WHAT IS BEING ASKED
Please rewrite the passage of the fintech profitability article from "As per experts, startups" up to and including "sustain and thrive.", putting "senior executive" in place of "CXO".

With the race for customer acquisition, and surging funding over the last 5 years, profitability and compliance have been an afterthought for many players.

Over 70% experts doubt fintechs' profitability in next 2-3 years

Thursday August 18, 2022 , 4 min Read

Owing to an increased focus on scale as opposed to profitability and compliance, majority of Indian fintechs may not be able to hit profitability in the next 2-3 years. 

A report titled ‘State of India Fintech Union 2022’ by Matrix Partners India and Boston Consulting Group highlights how the last few months have been challenging for fintechs in general with the “funding winter” approaching and pressure on demonstrating profitability, besides customer acquisition. 

As per experts, startups in the space are not going to turn profitable any time soon. Fundamentally, business drivers are not in the right place—not easy to pivot from growth to profitability, said a CXO. 

On the other hand, fintechs that have a proven value proposition and business model will need to be prepared to operate in the new environment and in a different context to sustain and thrive.

“While scale is an important driver of profitability, early stage focus on unit economics is a critical orientation needed. With the race for customer acquisition, and surging funding over the last 5 years, profitability and compliance has been an after thought for many players,” the report highlights. 

Over 125 founders/CXOs of leading fintechs along with industry leaders were surveyed for the same.

The experts reiterate that as the industry matures, it would be critical for fintechs to have a deep understanding of the financial products, revenue pools and business model intricacies so that they can demonstrate ‘profitable unit economics’ potential early on. This will be key to survival, and will give them a runway to innovate and grow

Further, compliance will help in creating sustainable growth models. "It would be important to build integrated governance practices across the organisation, reduce embedded risk through automation, embed compliance in product squads, create secure data architecture giving back control to customer, and communicate early and proactively with regulators to shape enabling provisions for new business model," it adds.

DATA LINES
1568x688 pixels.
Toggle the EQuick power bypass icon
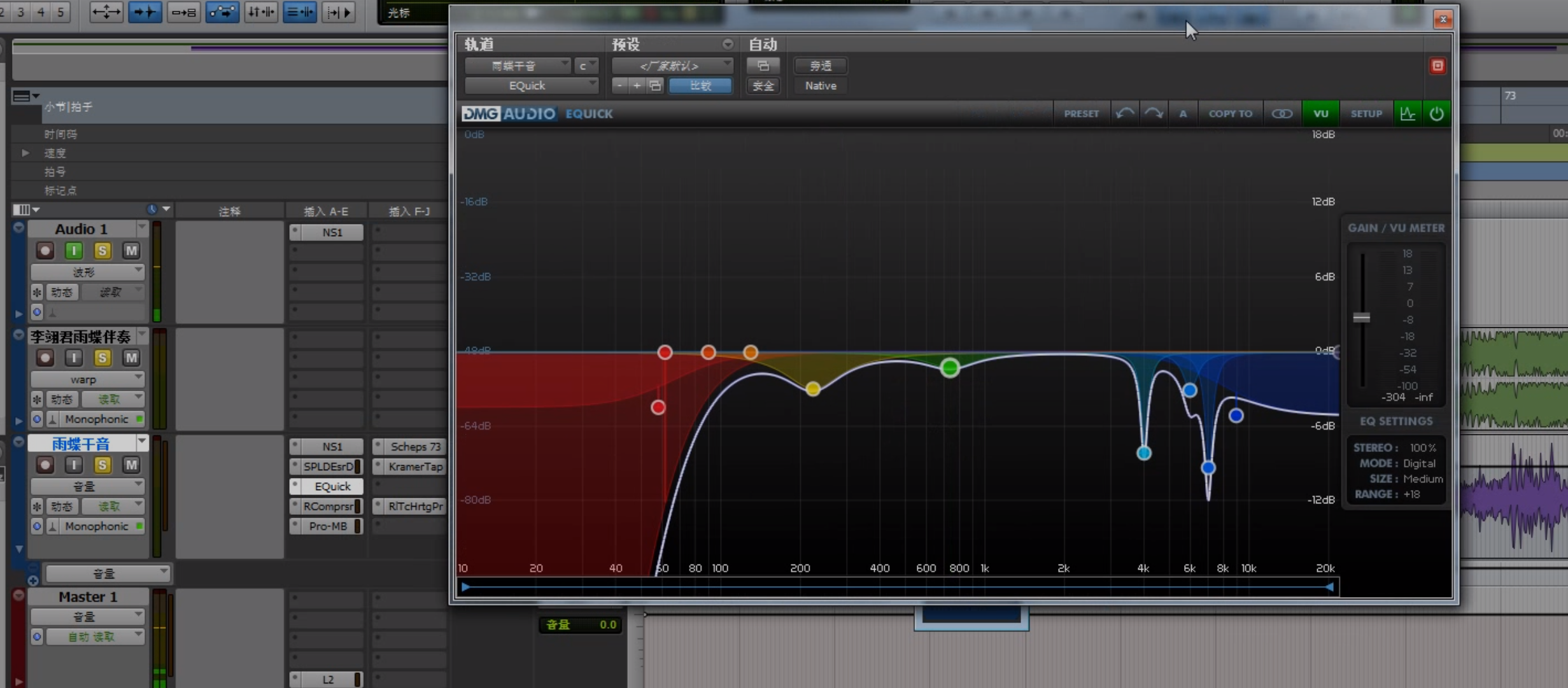click(x=1436, y=113)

PROBLEM SOLUTION
As per experts, startups in the space are not going to turn profitable any time soon. Fundamentally, business drivers are not in the right place—not easy to pivot from growth to profitability, said a senior executive. 

On the other hand, fintechs that have a proven value proposition and business model will need to be prepared to operate in the new environment and in a different context to sustain and thrive.